If you want me, I’ll be in the bar.

It’s funny, the music we latch onto as kids. My dad was the rock & roll fan, and I came to think of any music he liked as being pretty cool. I remember Jimi Hendrix, Billy Joel, The B-52’s, Ray Charles, Roy Orbison, Genesis, and many more, but mostly I remember Joni Mitchell. You could say it’s because she’s a girl, and I liked the idea of a woman succeeding in that way, but it could also be because her music is just that good. It’s just so…different. From the way she tunes her guitar to the way her songs are so very *not* formulaic, she was for me an example of a person who did things her way and was incredibly successful at it.

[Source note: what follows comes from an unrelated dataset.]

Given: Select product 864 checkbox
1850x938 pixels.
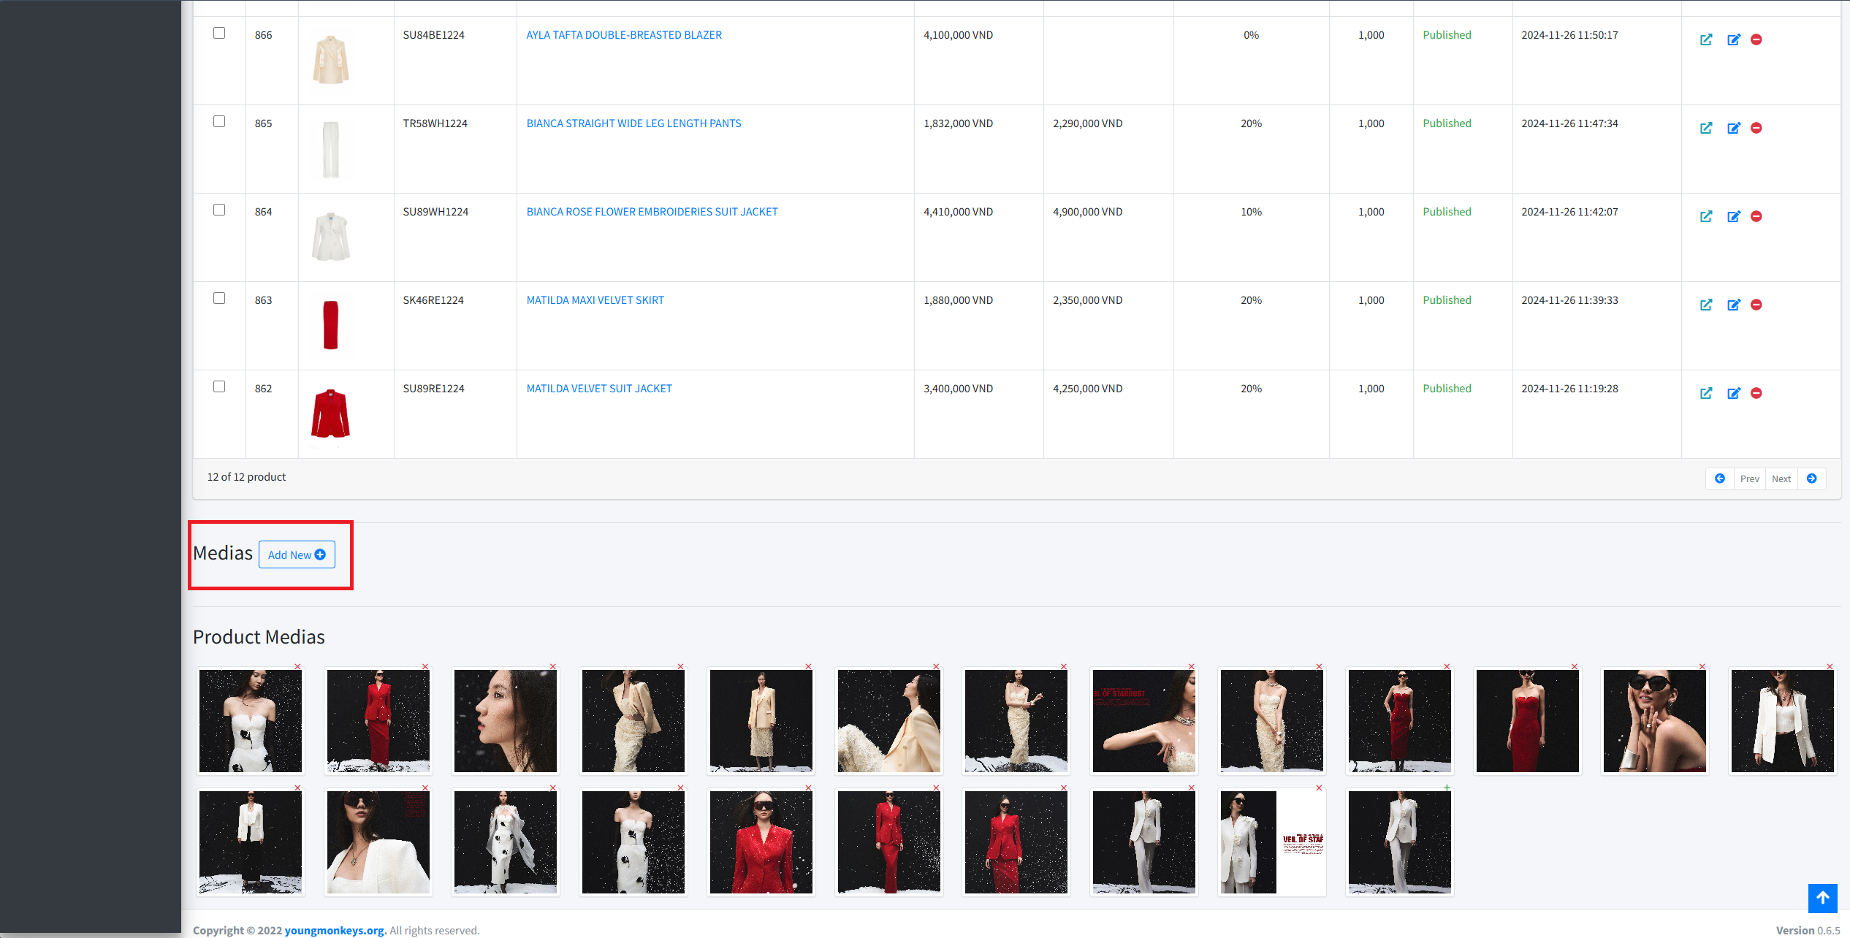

I’m reading Sheila Weller’s biography of Joni Mitchell right now. She also weaves in the biographies of Carly Simon and Carole King (so it’s not exactly a quick read), but I’m reading it for Joni. It’s part fascinating to be hearing about the stories (and people) behind her music, part enlightening to be learning so much about the music industry in the 1960s and 1970s, but I confess it’s also part tragic. “The life of an artist,” Dad said when I recently told him that the actual circumstances of Joni’s life were bringing me down a little. Not that her life wasn’t glamorous—California, New York City, money, men, world travel—but it was also kind of heart-wrenching. The going from man to man, the insecurity, the giving up of her baby because she felt she had no other choice. It’s not at all what I pictured when listening to her music in my youth. Knowing what I know now, I think I’d have wanted a river to skate away on, too.

Not sure what my point here is, I guess I’m just grateful that my life is as uncomplicated as it is. But more than that, I’m grateful that people like Joni did what they did for the music.

(And for all the talk in Weller’s book about what are the best Joni lines ever penned, to me there is a clear winner and it is this: I could drink a case of you and still be on my feet.)